Conflating these positions is a very dangerous thing. It creates an environment in which liberals and progressives feel it not only an option but also, often, a duty to not engage with very mainstream conservative ideas. Calling Ben Shapiro a sage of the alt-right is meant to do exactly what protesters who de-platform his speeches do: Keep people from hearing his ideas rather than simply disagreeing with them.
If the only thing you knew about right-of-center populist/nationalist movements in continental Europe was what you read in the US and UK media, you would think that fascists are on the march. There really are some fascists on the march in Europe — but you absolutely cannot trust our media to tell you who they are. For example, here’s a headline in the conservative (!) Telegraph right now:
The story is actually interesting, and tells us something about the Vox party. Excerpt:
Abroad such influence is likely to be seen as further evidence of public discontent manifesting itself in political extremism – from Golden Dawn in Greece to the Front National (FN) in France. But Mr Espinosa [the Vox leader] is keen to distinguish Vox from those parties, and says he would “never appear on a platform with them” or with a leader like France’s Marine Le Pen. The only thing Vox shares with the FN, he says, is its hard line on immigration. He wants Spain to be able to say “how many [immigrants] and which ones” are allowed in and demand those arriving “accept the basic rules that the Western world has developed to create the most advanced civilisation in world history.”
Vox is usually described in Spain’s left-dominated press, and in the Anglo-American media, as “far right.” Vox’s actual positions are pretty much where many in the US Republican Party is on key issues. It’s economically liberal (that is, pro-market), for immigration restriction, critical of multiculturalism, and pro-life. It opposes same-sex marriage, but favors civil unions for gay couples. Vox is somewhat skeptical of the EU, and believes in protecting Spanish sovereignty. Vox wants to repeal a “gender violence” law that it believes discriminates against males, replacing it with one that applies equally to males and females.
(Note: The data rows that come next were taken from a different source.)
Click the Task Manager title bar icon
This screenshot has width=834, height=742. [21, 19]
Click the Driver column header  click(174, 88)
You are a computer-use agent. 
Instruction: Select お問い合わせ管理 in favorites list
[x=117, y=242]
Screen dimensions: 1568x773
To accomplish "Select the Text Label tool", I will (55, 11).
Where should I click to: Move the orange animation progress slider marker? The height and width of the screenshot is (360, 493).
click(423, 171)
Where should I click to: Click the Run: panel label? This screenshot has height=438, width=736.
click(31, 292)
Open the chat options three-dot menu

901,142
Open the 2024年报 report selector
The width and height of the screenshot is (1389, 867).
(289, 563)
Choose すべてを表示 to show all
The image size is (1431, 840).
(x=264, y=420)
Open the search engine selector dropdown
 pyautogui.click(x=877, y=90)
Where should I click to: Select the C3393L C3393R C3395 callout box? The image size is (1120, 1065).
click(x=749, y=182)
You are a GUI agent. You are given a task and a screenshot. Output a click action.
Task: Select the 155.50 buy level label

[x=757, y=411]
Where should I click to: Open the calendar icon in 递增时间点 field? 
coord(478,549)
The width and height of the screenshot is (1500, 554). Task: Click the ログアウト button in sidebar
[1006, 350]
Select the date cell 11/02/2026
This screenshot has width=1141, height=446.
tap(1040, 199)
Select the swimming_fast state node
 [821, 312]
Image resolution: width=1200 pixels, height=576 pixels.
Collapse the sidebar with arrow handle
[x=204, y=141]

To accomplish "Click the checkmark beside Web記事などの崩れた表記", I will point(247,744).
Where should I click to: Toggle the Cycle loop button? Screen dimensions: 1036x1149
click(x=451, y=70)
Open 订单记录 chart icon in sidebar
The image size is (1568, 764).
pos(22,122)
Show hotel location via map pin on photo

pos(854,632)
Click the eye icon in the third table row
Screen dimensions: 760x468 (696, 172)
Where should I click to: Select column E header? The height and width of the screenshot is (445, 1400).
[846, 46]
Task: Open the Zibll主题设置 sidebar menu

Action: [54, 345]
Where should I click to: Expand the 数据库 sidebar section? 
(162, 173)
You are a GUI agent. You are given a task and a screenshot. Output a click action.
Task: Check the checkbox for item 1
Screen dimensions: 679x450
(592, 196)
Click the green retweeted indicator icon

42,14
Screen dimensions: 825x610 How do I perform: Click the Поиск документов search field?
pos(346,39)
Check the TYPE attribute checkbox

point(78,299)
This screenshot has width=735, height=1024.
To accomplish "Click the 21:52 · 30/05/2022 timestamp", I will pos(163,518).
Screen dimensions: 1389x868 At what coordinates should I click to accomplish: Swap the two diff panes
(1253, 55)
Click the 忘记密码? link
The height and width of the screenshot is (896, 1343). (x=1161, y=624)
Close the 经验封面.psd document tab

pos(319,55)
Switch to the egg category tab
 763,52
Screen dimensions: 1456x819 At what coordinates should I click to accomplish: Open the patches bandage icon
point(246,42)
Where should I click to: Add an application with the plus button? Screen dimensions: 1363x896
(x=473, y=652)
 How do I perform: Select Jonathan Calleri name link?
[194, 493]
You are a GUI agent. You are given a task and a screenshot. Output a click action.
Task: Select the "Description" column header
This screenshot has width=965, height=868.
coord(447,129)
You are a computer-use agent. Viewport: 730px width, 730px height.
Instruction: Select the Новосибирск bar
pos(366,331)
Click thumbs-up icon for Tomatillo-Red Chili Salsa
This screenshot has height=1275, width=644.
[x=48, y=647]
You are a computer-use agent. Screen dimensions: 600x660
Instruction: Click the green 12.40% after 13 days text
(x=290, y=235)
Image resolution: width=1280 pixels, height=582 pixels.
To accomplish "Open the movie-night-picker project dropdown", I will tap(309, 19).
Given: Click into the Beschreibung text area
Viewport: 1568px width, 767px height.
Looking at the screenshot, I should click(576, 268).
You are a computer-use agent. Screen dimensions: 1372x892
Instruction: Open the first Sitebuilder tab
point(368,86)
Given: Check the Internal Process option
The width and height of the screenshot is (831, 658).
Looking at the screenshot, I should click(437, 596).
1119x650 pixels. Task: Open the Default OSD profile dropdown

Of course, El País calls Vox “far-right” — as did The New York Times in January, adding “anti-immigrant” as well. It is certainly true that Vox is hostile to the immigration status quo in Spain, which took in more migrants in 2018 than any other European country — over 57,000, which represents about half the total that entered European territory. When I was in Sevilla earlier this year, one of the people who came to hear my talk told me that his relative there in Andalucia works for the Spanish coast guard, and is on the front lines of the migration surge. He was so fed up with what is happening with the lawlessness, and how nobody in Madrid seems to care, that he voted for Vox.
Does this make that man “far right”? I don’t know about you, but my idea of “far right” is, you know, fascism, not simply wanting one’s nation to control its borders.
You call people like Ben Shapiro alt-right, and you demonize ordinary right-of-center parties as “far right,” and convince yourself that they are that, you are actually helping the bad guys. You really are.